Problem to solve: Restate the data below word for word. Leave the images out.

Available data:

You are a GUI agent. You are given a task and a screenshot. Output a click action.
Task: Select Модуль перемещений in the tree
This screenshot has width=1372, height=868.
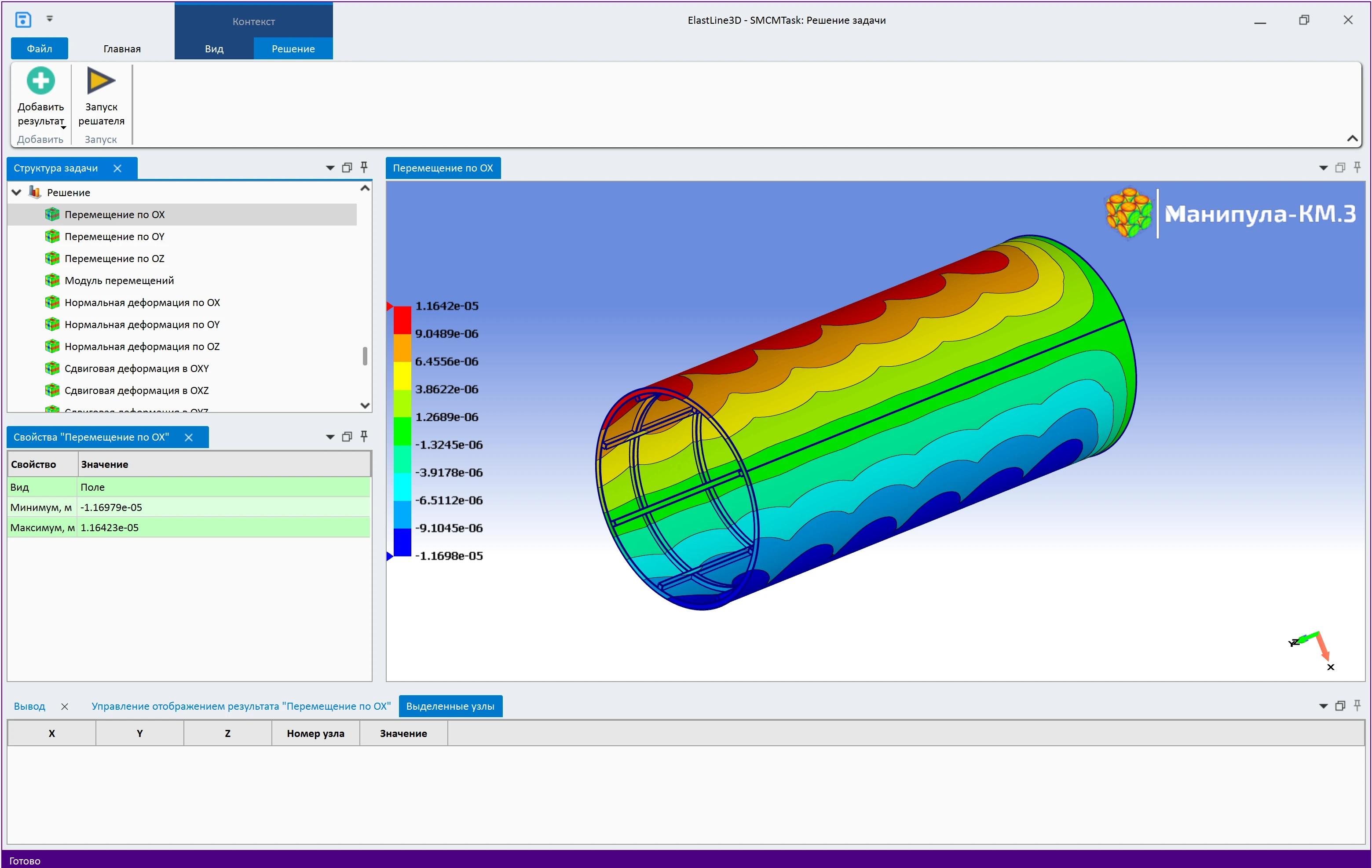click(x=119, y=280)
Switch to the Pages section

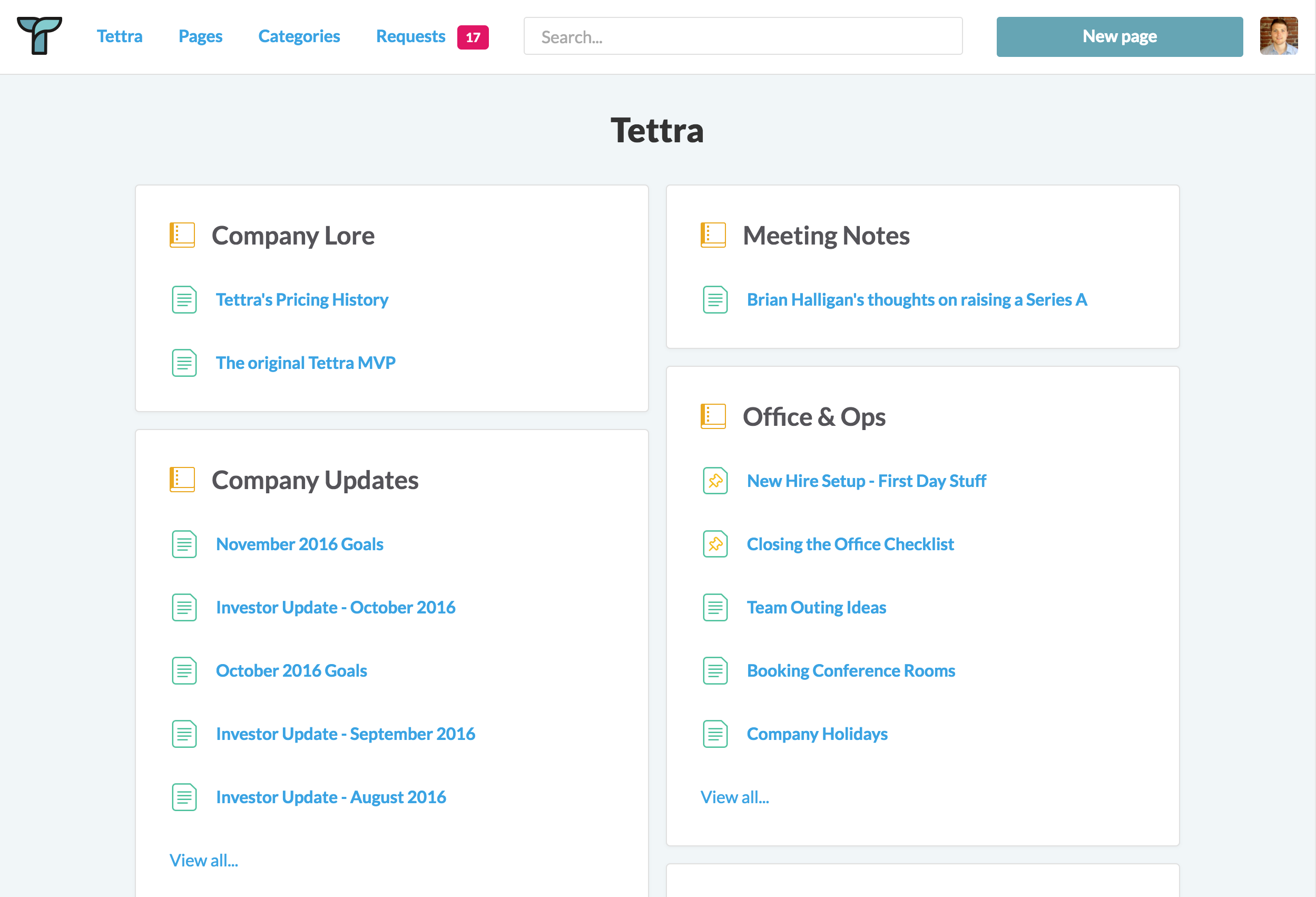200,36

Written solution:
You are a GUI agent. You are given a task and a screenshot. Output a click action.
Task: Select Модуль перемещений in the tree
This screenshot has width=1372, height=868.
click(x=119, y=280)
Switch to the Pages section

200,36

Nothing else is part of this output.